Did you think your mobile browser protected you from phishing attacks?
A research project called PhishFarm suggests otherwise,
claiming that mobile browsers protected by Google’s anti-phishing mechanism failed to detect any phishing sites between mid-2017 and late 2018. The study came from the Laboratory of Security Engineering for Future Computing (SEFCOM) (part of the Center for Cybersecurity and Digital Forensics at Arizona State University). The Anti-Phishing Working Group and PayPal also supported the work. Browser vendors identify phishing sites and typically add them to a blocklist, which the browsers will then use to stop you getting onto those sites. Google Safe Browsing (GSB) is one such blocklist, and it protects not only Google’s Chrome browser but also Safari and Firefox. Microsoft has its own blocklist, called SmartScreen, protecting its IE and Edge browsers.

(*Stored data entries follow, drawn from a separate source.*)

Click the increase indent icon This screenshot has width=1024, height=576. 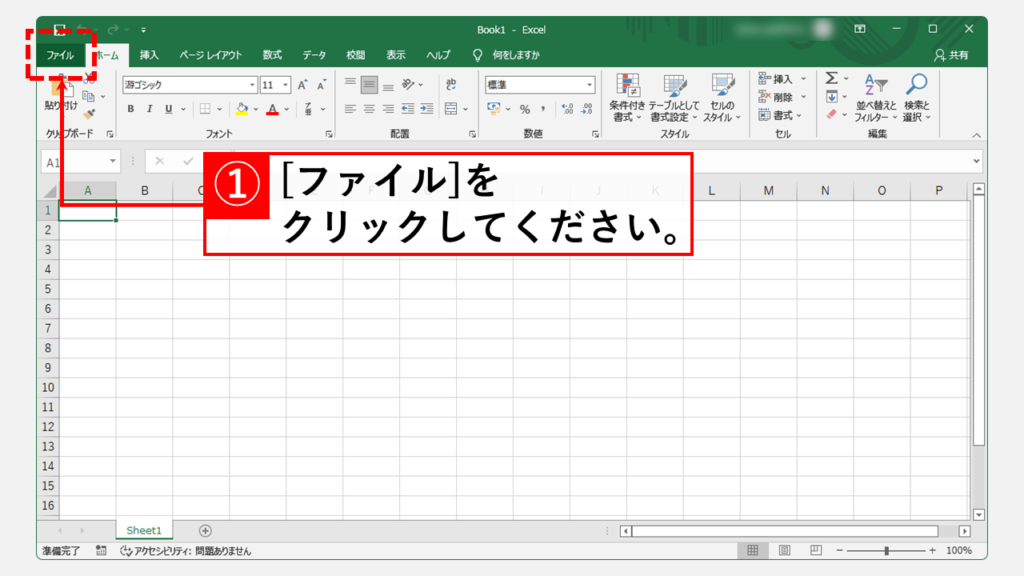coord(427,109)
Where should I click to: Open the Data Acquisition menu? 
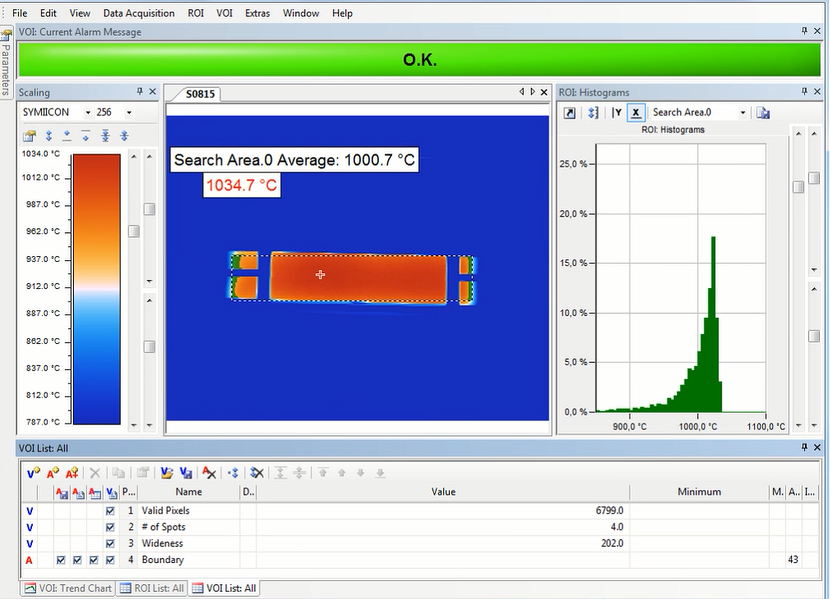(139, 13)
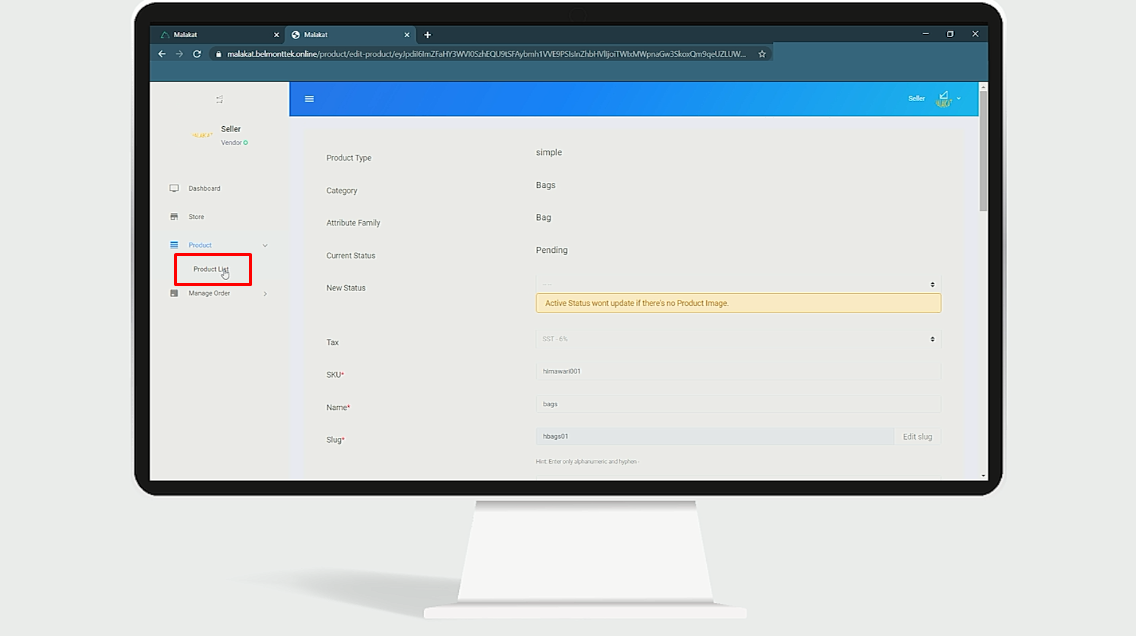Bookmark the page with the star icon
This screenshot has height=636, width=1136.
762,54
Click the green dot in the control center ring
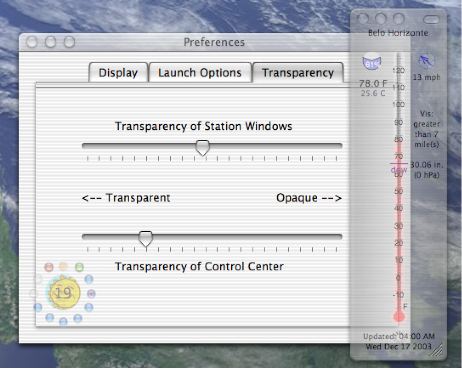The height and width of the screenshot is (369, 462). tap(79, 267)
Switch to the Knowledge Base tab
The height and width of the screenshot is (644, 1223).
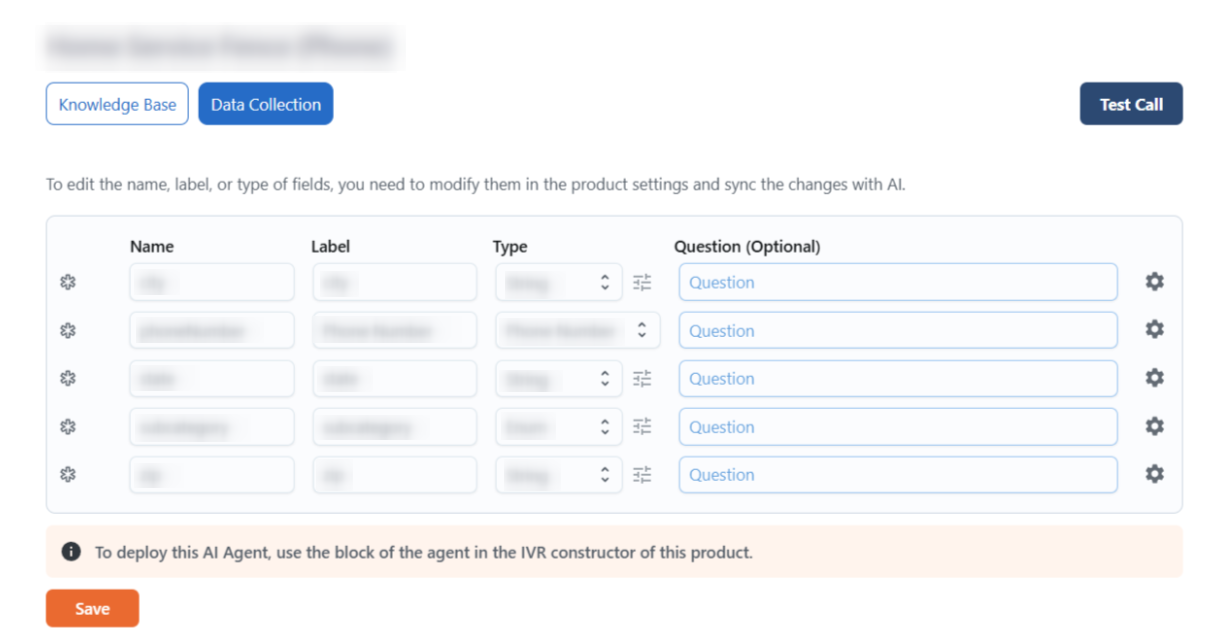(x=117, y=104)
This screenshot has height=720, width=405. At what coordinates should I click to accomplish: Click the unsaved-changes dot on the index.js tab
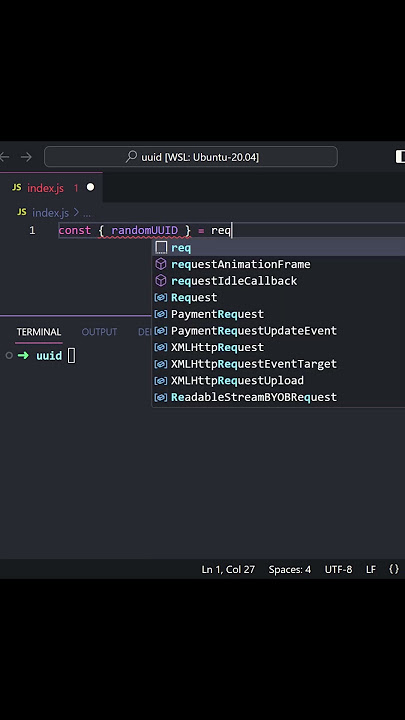(90, 187)
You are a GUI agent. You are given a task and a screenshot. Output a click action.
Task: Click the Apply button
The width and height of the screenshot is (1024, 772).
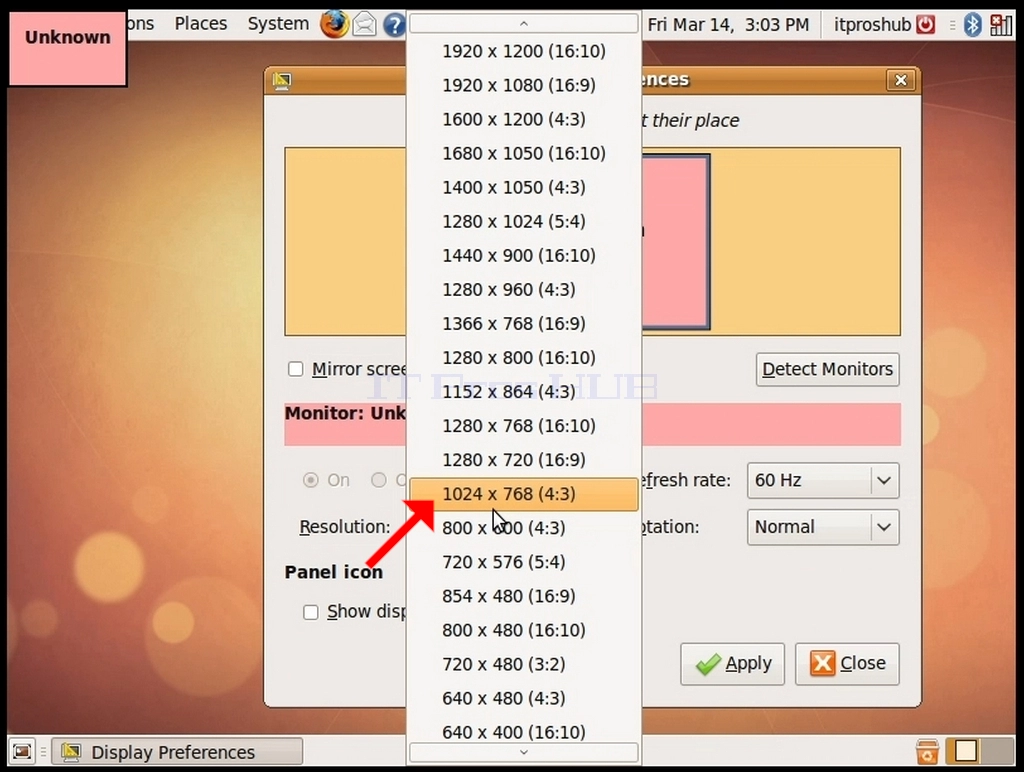click(732, 664)

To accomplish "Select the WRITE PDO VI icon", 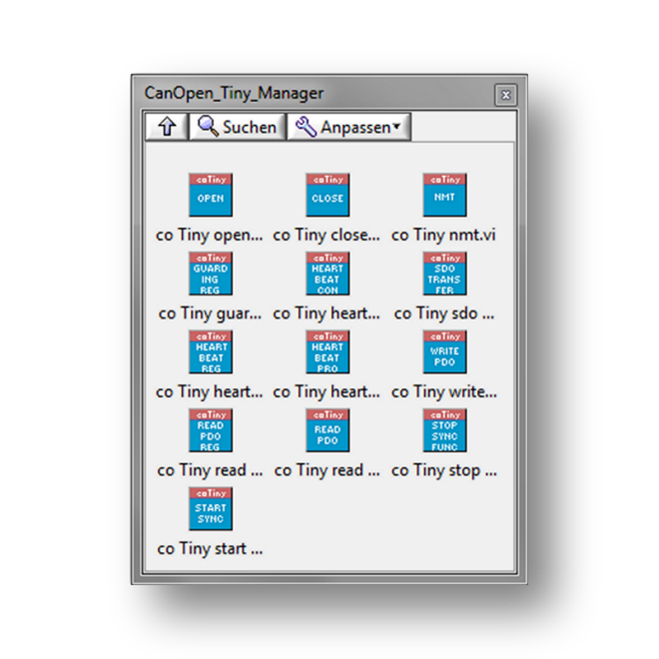I will pos(444,351).
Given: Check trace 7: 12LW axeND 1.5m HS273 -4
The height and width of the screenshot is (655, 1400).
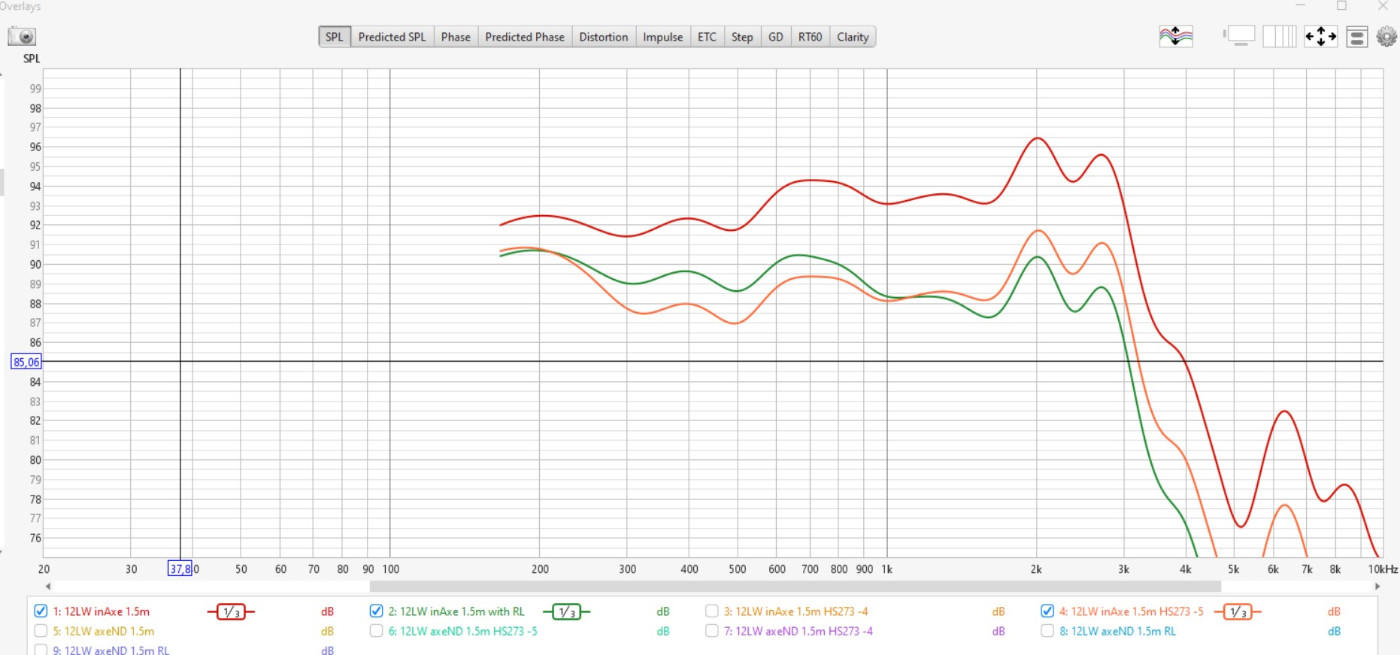Looking at the screenshot, I should 712,631.
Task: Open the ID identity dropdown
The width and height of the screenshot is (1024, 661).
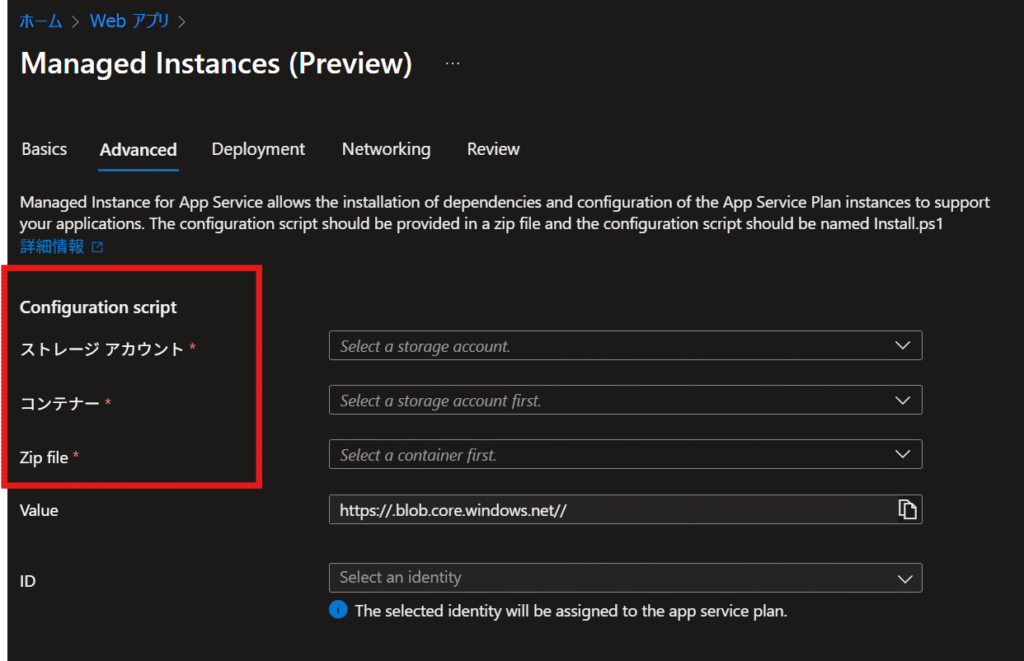Action: (625, 578)
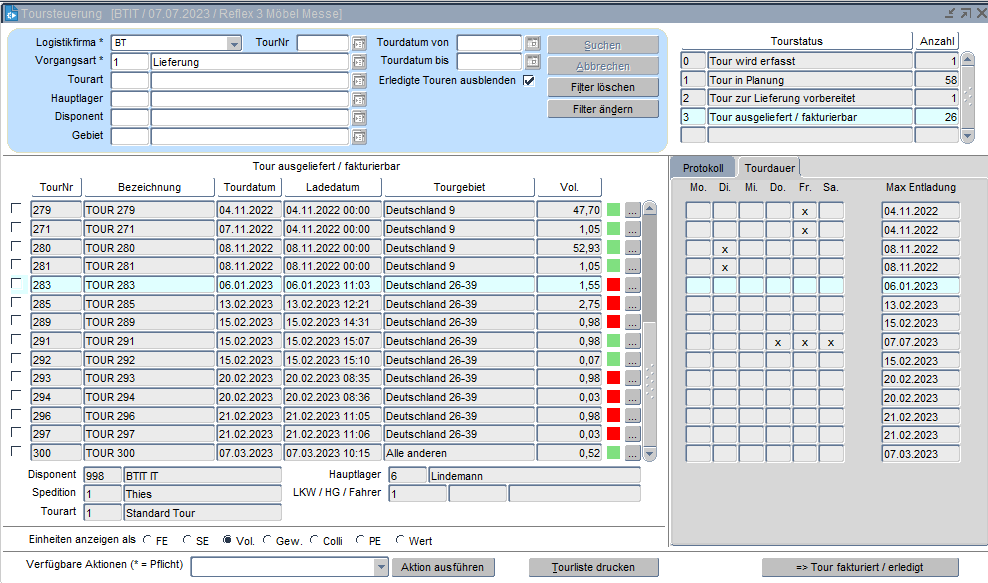The image size is (988, 583).
Task: Open details button for TOUR 279 row
Action: (632, 210)
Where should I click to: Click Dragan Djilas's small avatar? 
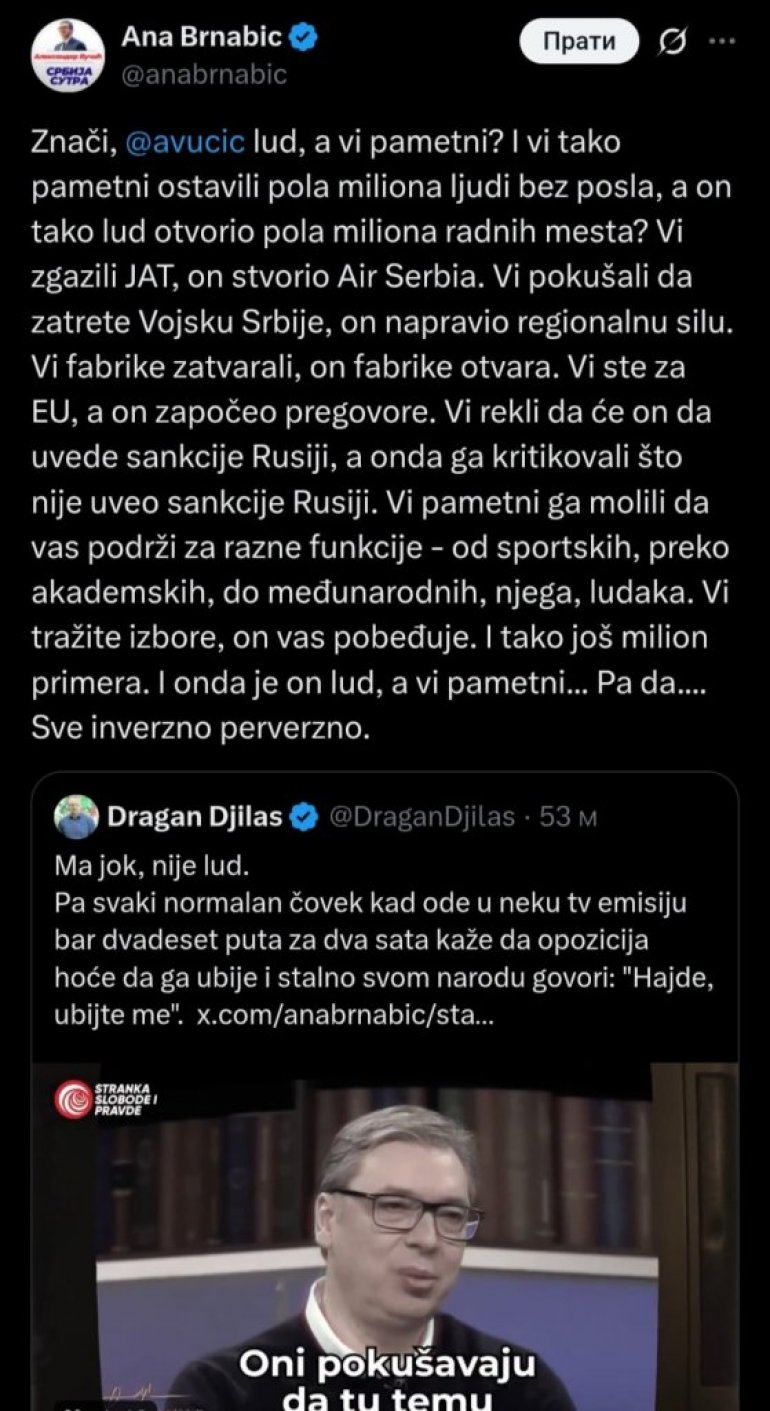coord(80,817)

Using cloaking techniques to hide their sites from certain viewers, phishing scammers hope to prevent their sites from falling onto these blocklists. The academic study shows that these cloaking techniques have been working. It also revealed a massive hole in GSB’s mobile browser protection that existed for over a year. The researchers created 2,380 phishing sites on new .com domains. They used one of five cloaking techniques for each site, based on the techniques used by real phishing kits, along with a control group using no cloaking.